1947 Greymouth beer boycott

Page 6 – End of the 1947 beer boycott

By early December 1947 the energies of the main supporters of the beer boycott had been diverted into the formation of Working Men's Clubs (WMCs). Business was gradually returning to some pubs in the larger towns, but the boycott was still effective in smaller centres. A newspaper headline on 9 December read: 'Beer Boycott May End This Week: Publicans' Meeting'. But there was clearly determination within the Licensed Victuallers' Association (LVA) to continue the battle, and the official price of a 10-ounce beer stayed at 7d for almost another two months.

The end of Paddy’s boom

The end of the boycott spelled the end of the boom times for Paddy Keating at the Central Hotel. Numbers quickly dwindled to a few loyal customers. Although drinkers were happy to patronise his bar when he offered the best price in town, in a mining community some regarded him as a scab for breaking ranks with his fellow publicans.

Some pubs were losing money. Two of the three hotels in Blackball advised the LVA on 18 December that they were reducing the price to 6d, and others gradually followed suit. As unity crumbled the LVA had to concede, and on 5 February 1948 it issued a statement saying that publicans could choose whether they sold a 10-ounce beer for 6d or 7d. On 13 February the Greymouth Evening Star reported that all hotels in Greymouth had reverted to 6d.

The stubborn attitude of the LVA undoubtedly helped the first three WMCs get off to a strong start. If the hotels had conceded before the clubs opened in December, they might have been stillborn.

A hollow victory

Although the immediate battle to retain the price of a 10-ounce beer at 6d had been won, the publicans and breweries had learnt a lesson. Moving by stealth rather than open declaration, in the 1950s they gradually nudged beer prices upwards throughout the country. The 10-ounce glass was phased out, and publicans introduced new sizes including 7 and 12 ounces. Buying beer in jugs gradually became more common, but there were no standards about how much they should contain or how full they should be.

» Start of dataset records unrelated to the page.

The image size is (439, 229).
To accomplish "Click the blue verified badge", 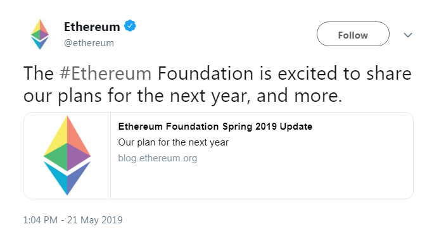I will click(130, 27).
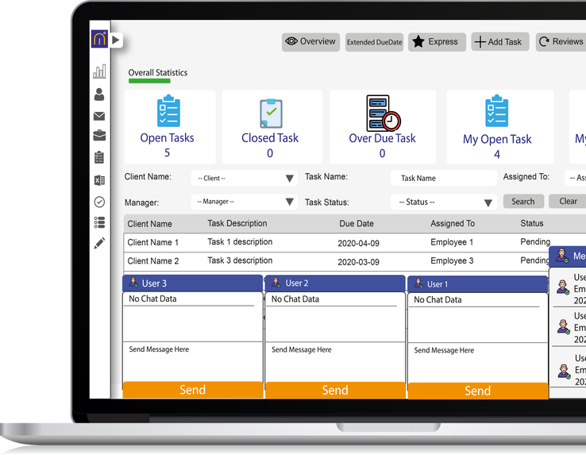Switch to the Overview view
The width and height of the screenshot is (586, 455).
tap(310, 42)
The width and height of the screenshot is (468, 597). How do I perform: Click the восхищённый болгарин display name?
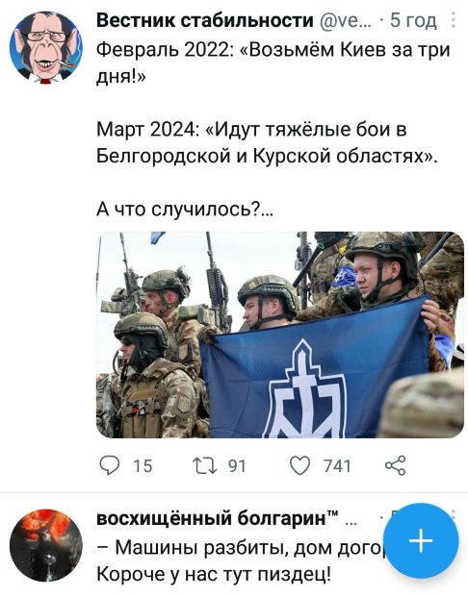tap(217, 518)
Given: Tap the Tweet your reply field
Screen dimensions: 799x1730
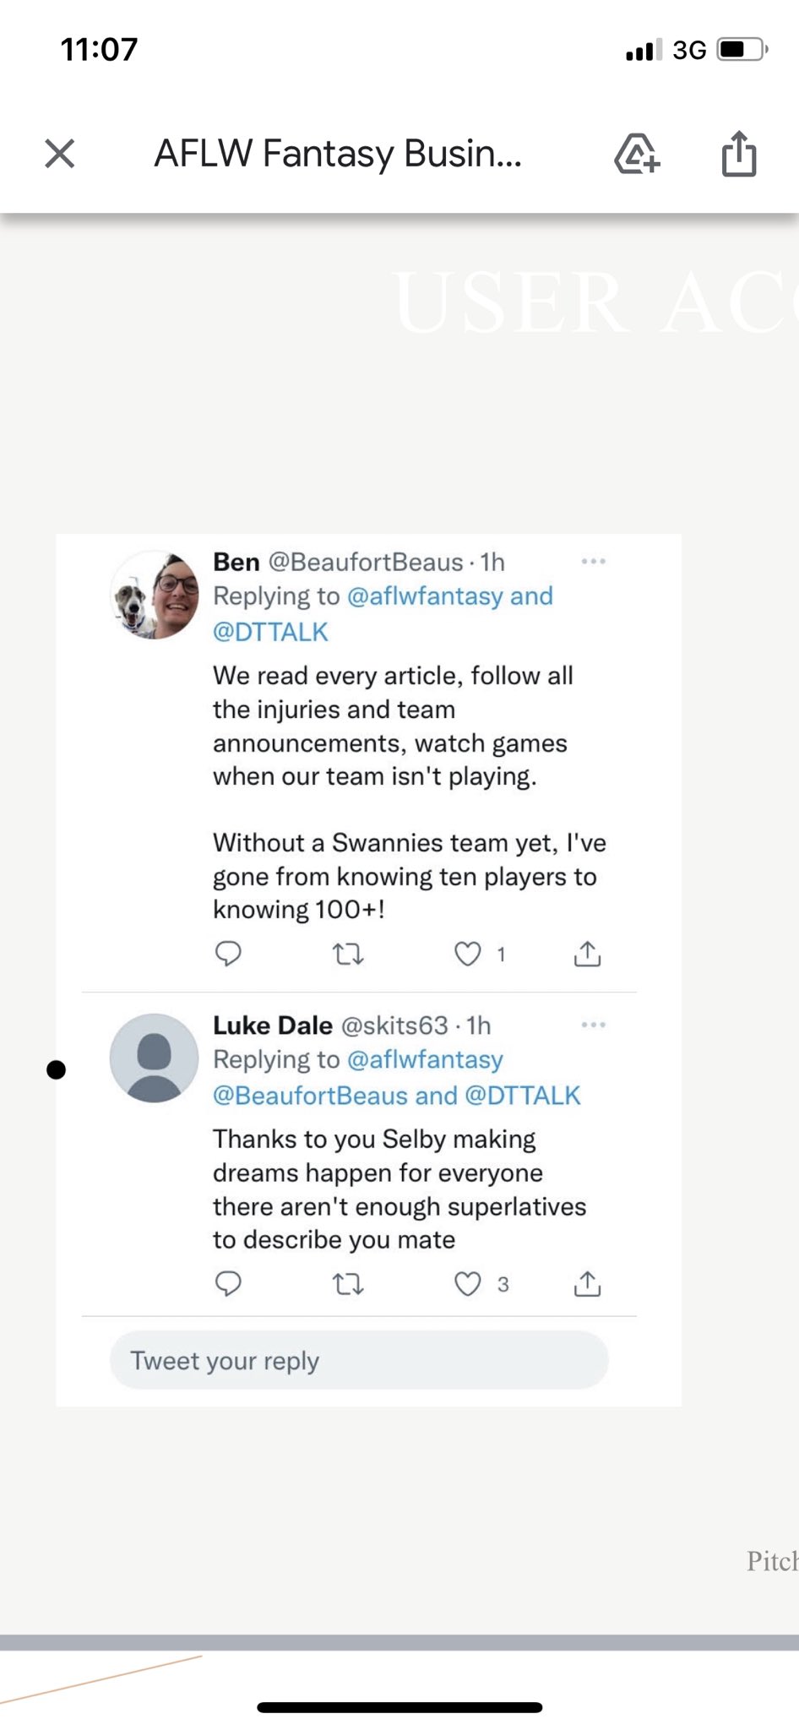Looking at the screenshot, I should click(x=358, y=1359).
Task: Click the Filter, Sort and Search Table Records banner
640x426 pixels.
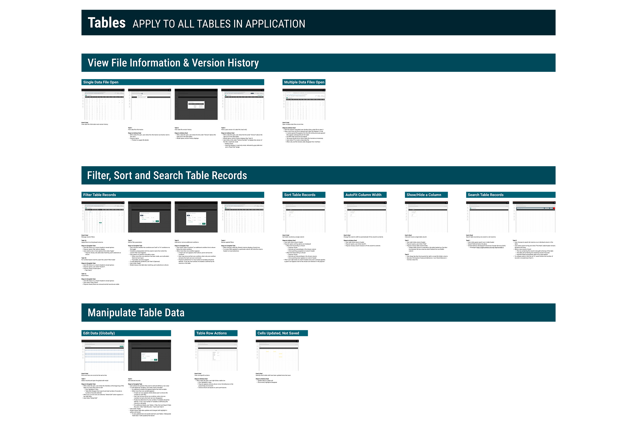Action: point(318,175)
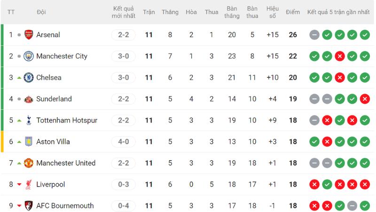Click the Chelsea club badge icon

(x=29, y=77)
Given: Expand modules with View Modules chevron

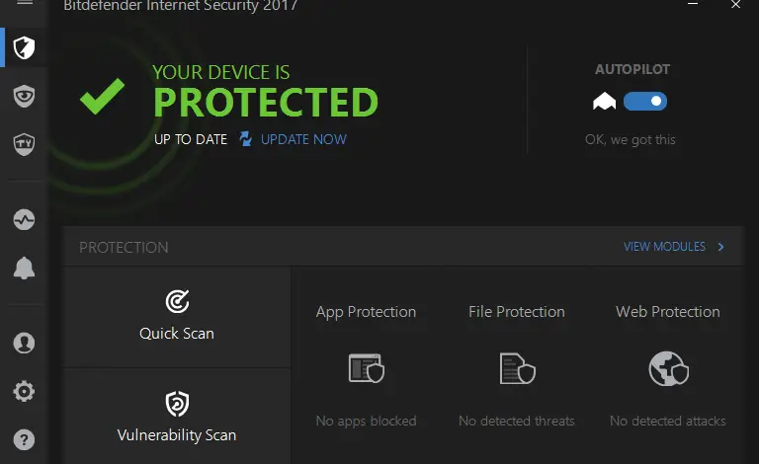Looking at the screenshot, I should (721, 247).
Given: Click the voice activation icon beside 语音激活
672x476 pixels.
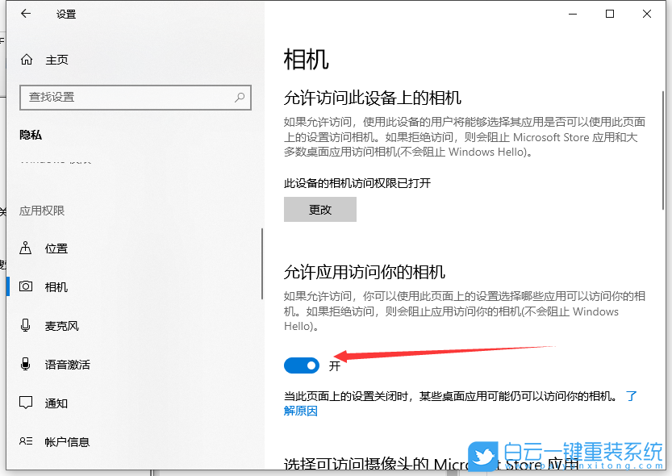Looking at the screenshot, I should 26,364.
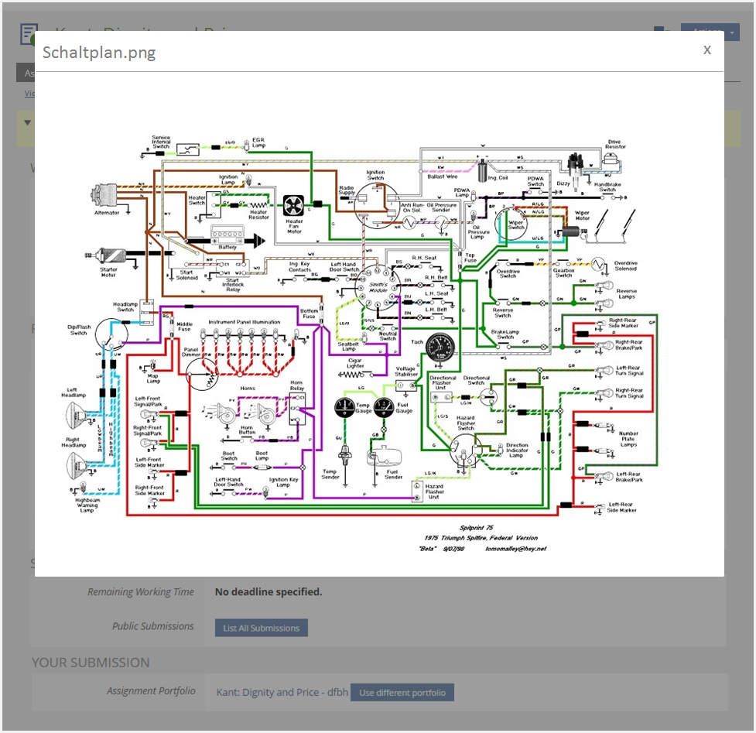
Task: Open the Actions dropdown menu
Action: pyautogui.click(x=710, y=32)
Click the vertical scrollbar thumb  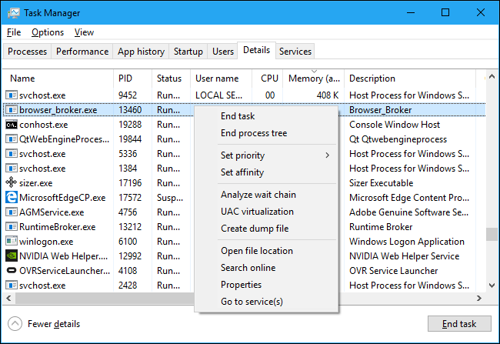(489, 234)
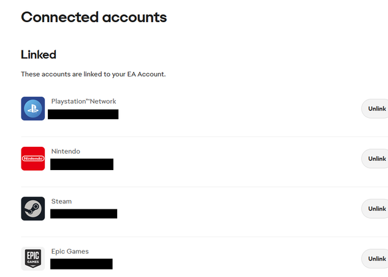Screen dimensions: 388x277
Task: Click the Connected accounts page heading
Action: coord(94,17)
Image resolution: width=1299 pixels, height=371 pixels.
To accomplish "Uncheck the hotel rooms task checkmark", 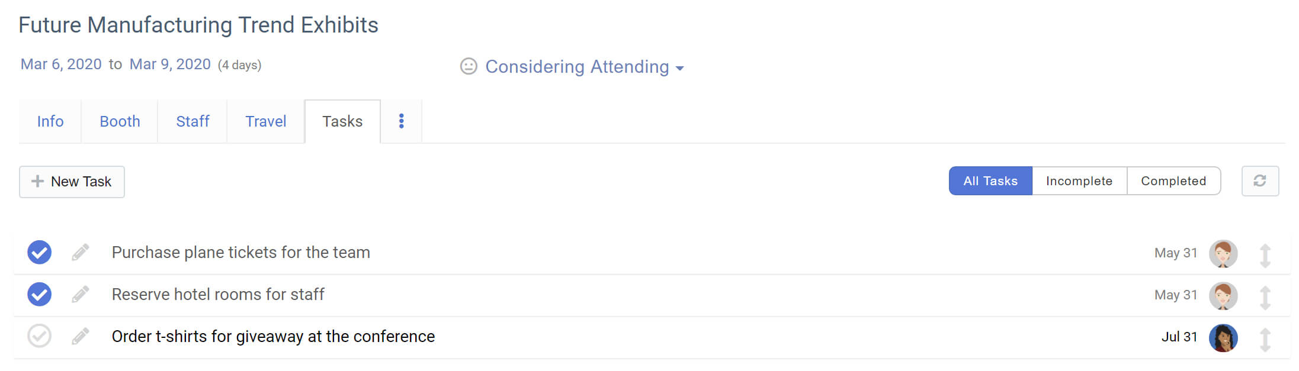I will pos(39,295).
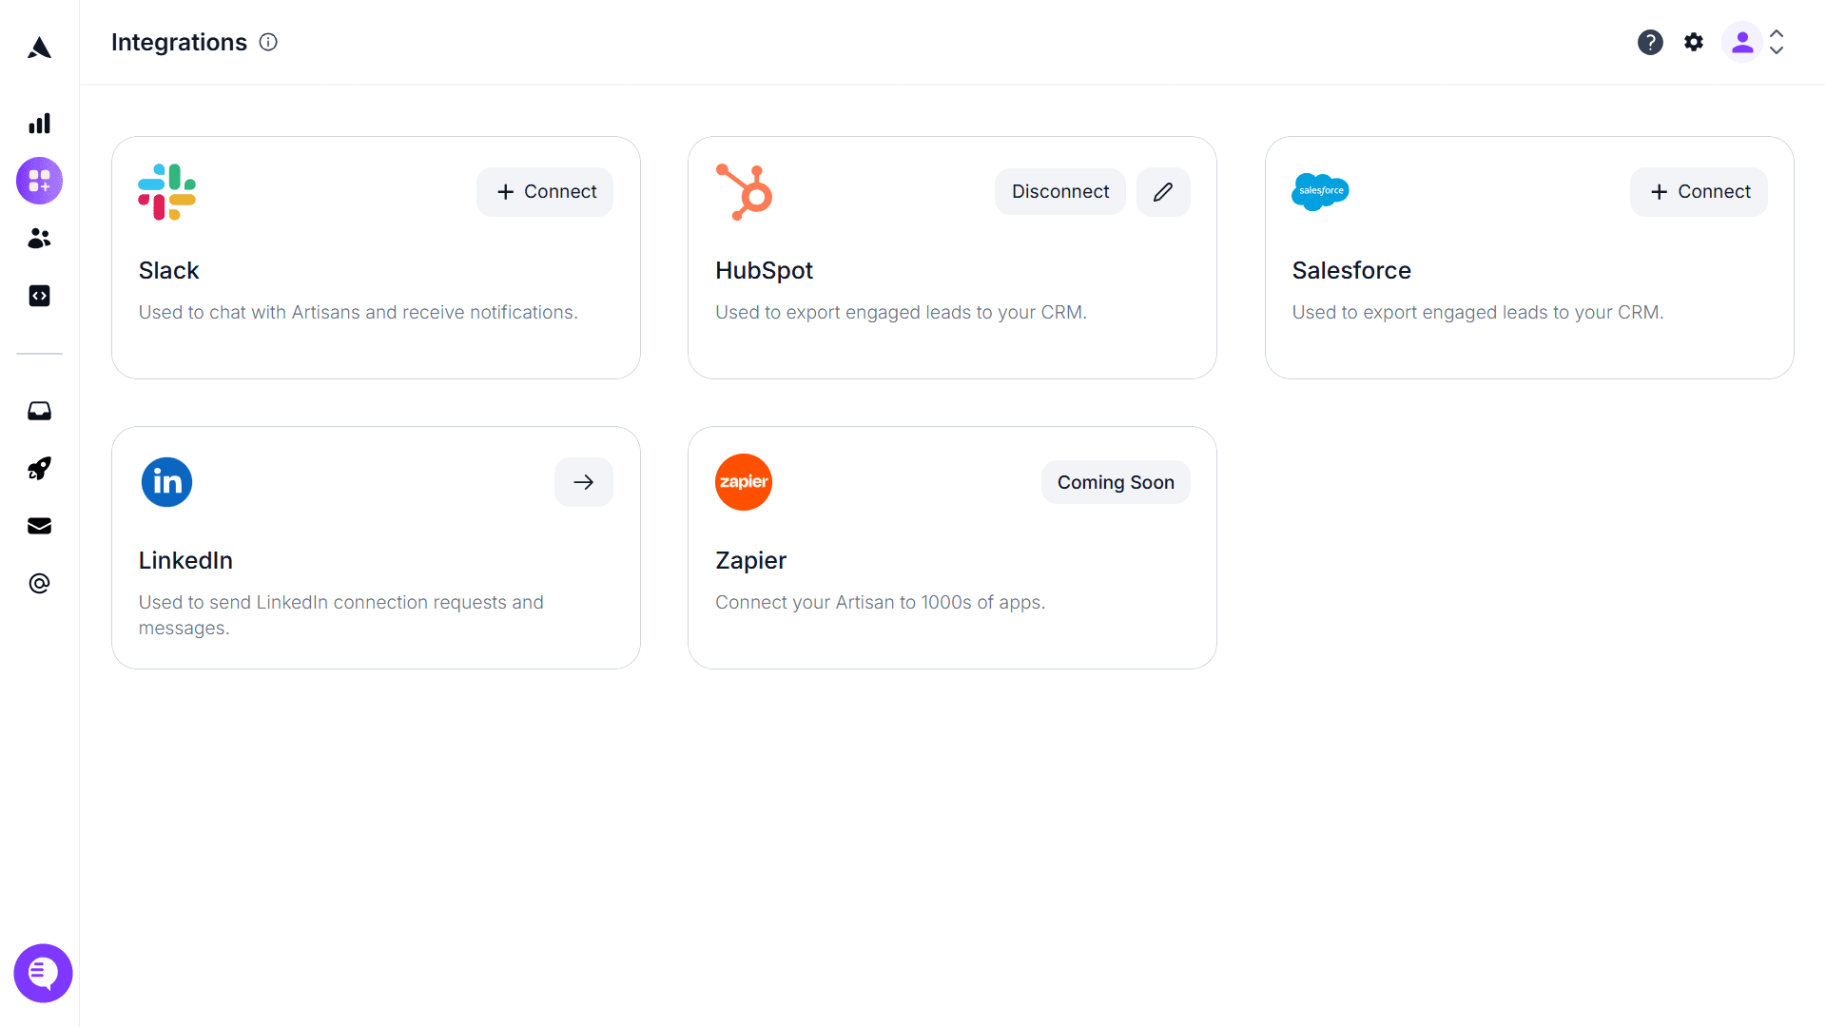Connect the Slack integration
Viewport: 1826px width, 1027px height.
pos(545,192)
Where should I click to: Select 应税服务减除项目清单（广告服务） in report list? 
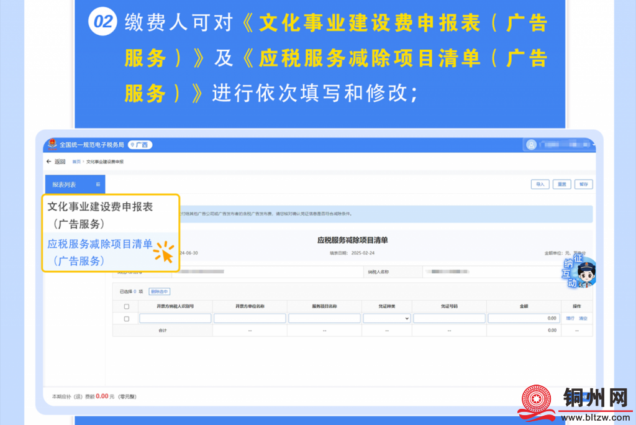[x=100, y=252]
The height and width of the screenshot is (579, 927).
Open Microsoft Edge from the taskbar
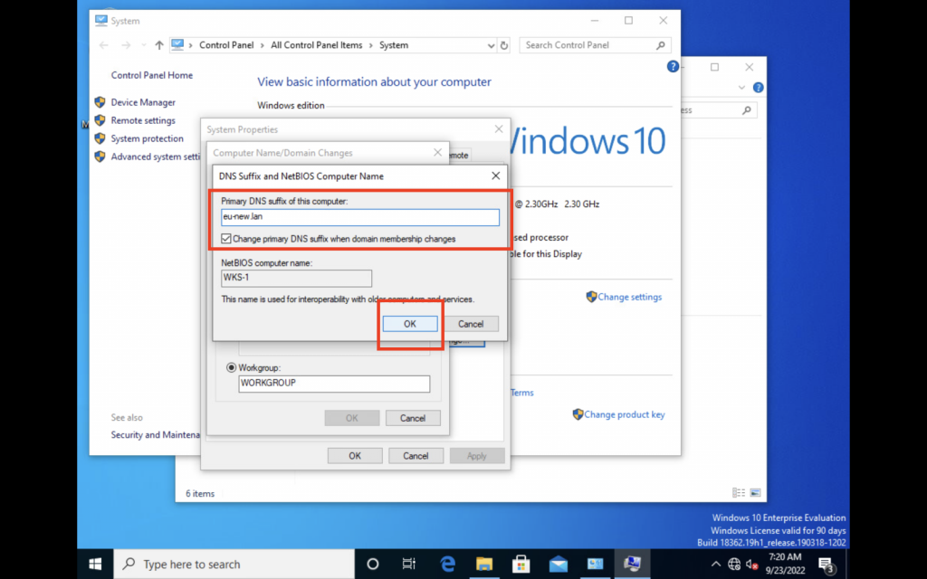[x=447, y=564]
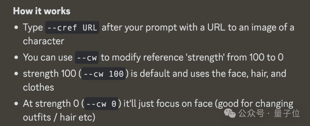Click the text 'outfits / hair etc)'
310x126 pixels.
tap(59, 117)
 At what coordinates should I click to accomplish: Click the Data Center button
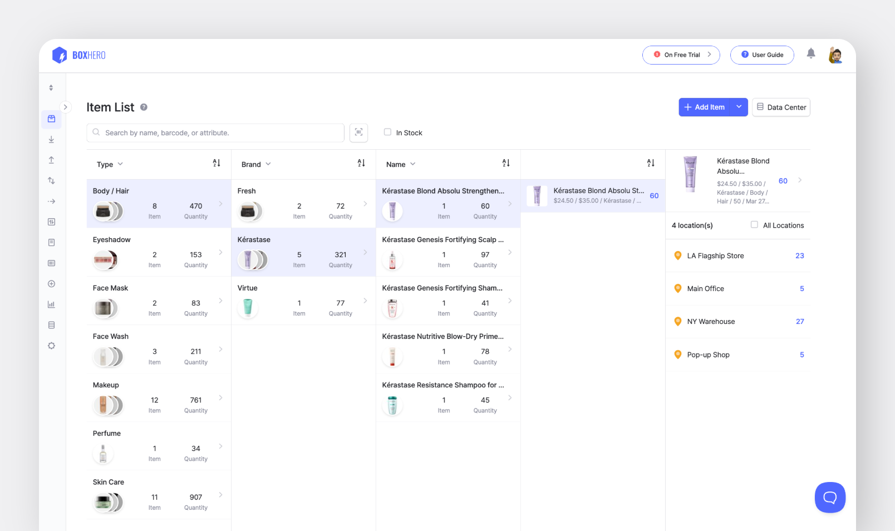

Many doubted that brewery glasses held as much as they should. Poet and beer drinker Denis Glover publicly measured an 8.5-ounce glass to demonstrate that he was being robbed of a penny a glass. With no organised consumer testing, drinkers could do little more than grumble. There were other local attempts at beer boycotts, but larger communities could not achieve the unity, aided by union muscle, shown in Greymouth in 1947.